[Data items]
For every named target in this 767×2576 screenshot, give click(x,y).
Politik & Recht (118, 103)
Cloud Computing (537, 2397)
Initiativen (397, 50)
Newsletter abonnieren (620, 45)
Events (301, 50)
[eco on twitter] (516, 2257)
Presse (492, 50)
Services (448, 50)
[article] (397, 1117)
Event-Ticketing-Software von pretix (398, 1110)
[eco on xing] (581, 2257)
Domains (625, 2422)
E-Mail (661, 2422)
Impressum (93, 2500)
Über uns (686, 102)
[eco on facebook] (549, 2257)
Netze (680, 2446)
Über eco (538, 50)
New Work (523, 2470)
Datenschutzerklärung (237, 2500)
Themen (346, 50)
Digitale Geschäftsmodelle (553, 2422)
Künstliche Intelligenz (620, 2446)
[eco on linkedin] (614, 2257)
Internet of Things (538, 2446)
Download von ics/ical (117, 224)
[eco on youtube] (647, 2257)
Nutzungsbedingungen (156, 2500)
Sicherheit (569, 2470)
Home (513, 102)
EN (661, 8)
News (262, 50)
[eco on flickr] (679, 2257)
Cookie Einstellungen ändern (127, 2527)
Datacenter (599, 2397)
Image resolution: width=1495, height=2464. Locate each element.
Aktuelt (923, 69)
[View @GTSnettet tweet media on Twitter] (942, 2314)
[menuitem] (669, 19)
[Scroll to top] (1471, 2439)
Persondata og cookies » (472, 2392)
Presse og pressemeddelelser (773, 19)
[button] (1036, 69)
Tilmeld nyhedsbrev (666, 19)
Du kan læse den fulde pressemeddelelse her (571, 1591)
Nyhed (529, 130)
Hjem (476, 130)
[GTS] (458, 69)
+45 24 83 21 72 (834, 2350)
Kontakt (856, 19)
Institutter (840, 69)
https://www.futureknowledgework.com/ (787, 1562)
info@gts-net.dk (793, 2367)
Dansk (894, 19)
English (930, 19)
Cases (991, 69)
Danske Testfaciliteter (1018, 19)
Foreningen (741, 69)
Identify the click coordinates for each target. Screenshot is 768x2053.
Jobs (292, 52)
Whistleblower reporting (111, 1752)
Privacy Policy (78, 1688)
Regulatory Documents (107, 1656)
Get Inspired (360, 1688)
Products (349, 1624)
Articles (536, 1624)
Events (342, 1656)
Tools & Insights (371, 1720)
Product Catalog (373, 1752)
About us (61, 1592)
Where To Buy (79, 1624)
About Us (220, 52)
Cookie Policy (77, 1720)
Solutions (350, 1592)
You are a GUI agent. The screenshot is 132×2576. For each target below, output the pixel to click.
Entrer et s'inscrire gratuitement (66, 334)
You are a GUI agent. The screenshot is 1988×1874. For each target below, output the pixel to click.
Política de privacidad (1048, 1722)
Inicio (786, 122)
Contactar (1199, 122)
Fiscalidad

◆ **EXERCISE BRIEF**: Find the word "pixel" in the data and show each line that holds it.

◆ **TASK ANSWER**:
You are a GUI agent. The screenshot is 132×2576. For each target below, output the pixel to click.
You are a GUI agent. The screenshot is 1988×1874. For each target below, output the pixel to click.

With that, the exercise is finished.